Si des initiatives existent à l’échelle politique pour faciliter le déploiement à l’international des startups, ces dernières se retrouvent parfois freinées par des législations européennes de plus en plus nombreuses au nom de la souveraineté. «Le monde est en train de se refermer un peu partout, les États veulent protéger leurs technologies et leurs ressortissants. Il y a donc une contradiction qui existe entre le besoin de souveraineté et le besoin de développer ces technologies. Il faut réussir à jongler entre les deux. C’est un exercice d’équilibriste pour trouver un nouveau compromis dans un monde qui était très ouvert et qui l’est de moins en moins», résume Jérôme Faul. «Les règles en vigueur sont basées sur le monde ancien, mais ce n’est plus possible aujourd’hui. Ce n’est pas applicable à des domaines comme la cybersécurité ou l’intelligence artificielle. Il faut que ceux qui régulent s’adaptent à ceux qui innovent. Il est normal que l’État régule ce qu’il y a à réguler, mais qu’il le fasse en bonne intelligence», ajoute-t-il.
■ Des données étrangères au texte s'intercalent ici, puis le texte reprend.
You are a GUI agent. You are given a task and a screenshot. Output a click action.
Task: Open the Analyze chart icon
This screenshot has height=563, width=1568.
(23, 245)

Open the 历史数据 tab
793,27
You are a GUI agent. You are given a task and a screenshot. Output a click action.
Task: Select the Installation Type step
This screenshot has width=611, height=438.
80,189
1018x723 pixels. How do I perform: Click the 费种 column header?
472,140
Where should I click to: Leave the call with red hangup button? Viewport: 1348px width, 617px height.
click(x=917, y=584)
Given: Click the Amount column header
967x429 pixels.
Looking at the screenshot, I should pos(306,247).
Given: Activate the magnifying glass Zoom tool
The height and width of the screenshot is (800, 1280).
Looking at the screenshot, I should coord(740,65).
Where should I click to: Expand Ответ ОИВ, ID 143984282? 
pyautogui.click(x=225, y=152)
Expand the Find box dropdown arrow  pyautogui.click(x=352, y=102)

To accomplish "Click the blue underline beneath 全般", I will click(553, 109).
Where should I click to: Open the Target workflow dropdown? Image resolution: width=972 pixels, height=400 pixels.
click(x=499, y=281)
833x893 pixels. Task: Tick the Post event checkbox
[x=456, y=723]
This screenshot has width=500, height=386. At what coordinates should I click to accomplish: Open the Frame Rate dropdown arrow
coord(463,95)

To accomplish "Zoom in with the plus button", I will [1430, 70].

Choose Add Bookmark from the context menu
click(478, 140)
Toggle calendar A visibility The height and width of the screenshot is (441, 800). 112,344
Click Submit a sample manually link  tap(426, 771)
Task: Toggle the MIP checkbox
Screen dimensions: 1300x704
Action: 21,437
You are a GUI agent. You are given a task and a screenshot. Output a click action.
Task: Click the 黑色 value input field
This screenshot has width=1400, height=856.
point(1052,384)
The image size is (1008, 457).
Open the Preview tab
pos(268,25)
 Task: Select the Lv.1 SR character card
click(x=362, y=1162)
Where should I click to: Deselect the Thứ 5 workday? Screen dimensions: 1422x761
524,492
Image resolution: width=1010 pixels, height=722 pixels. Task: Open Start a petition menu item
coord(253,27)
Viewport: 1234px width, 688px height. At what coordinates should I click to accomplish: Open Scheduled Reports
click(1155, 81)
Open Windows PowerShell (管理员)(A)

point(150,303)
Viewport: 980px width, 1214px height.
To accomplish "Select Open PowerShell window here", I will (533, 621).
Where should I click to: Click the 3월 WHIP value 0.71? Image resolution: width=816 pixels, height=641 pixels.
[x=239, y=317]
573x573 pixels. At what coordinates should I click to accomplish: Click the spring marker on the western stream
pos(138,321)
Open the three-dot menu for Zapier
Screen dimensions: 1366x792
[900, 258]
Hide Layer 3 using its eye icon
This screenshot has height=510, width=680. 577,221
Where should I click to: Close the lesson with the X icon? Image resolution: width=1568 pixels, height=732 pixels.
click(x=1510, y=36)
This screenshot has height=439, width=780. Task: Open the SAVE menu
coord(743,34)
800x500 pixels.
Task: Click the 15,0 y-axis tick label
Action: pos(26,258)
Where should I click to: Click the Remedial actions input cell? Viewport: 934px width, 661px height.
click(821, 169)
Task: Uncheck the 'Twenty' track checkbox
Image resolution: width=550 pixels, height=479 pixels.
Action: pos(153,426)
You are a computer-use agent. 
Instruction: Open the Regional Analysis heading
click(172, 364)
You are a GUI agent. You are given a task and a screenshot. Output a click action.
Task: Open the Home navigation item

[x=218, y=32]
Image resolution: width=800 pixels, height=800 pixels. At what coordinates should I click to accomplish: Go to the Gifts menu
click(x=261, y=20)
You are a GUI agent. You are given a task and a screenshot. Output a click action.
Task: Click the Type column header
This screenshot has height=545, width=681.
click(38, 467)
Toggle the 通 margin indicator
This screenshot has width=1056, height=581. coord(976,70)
Dans ce cadre, les discussions qui entourent l’AI Act à Bruxelles seront particulièrement suivies par les acteurs de l’écosystème qui s’inquiètent d’une innovation bridée pouvant laisser le champ libre, une fois de plus, aux Américains et aux Chinois. Car si l’Europe veut défendre sa souveraineté numérique, elle ne doit pas tomber dans le piège d’un protectionnisme démesuré qui pourrait nuire à l’expansion à l’international des startups du Vieux Continent. Ce serait d’autant plus dommage que la France est à la pointe dans plusieurs secteurs, à l’image de la deeptech qui bénéficie d’un soutien accru depuis quelques temps.

Pour rappel, Emmanuel Macron souhaite la création de 500 startups par an dans le secteur d'ici 2030. Un chiffre ambitieux, alors qu’il n’y a que 2 500 startups dans ce secteur en France, soit 8 % du nombre total de jeunes pousses tricolores, selon le décompte du gouvernement. Preuve de l’intérêt de l’État pour la deeptech, un plan de 2,5 milliards d’euros a été présenté en 2019 et une nouvelle enveloppe de 500 millions d’euros a été annoncée en début d’année. «Il faut pousser les Français à investir dans la deeptech pour contrer les étrangers», estime d’ailleurs Jérôme Faul. Dans ce sens, les incitations fiscales préconisées dans le rapport du député Paul Midy et intégrées au projet de loi de finances pour 2024 pourraient jouer un rôle clé.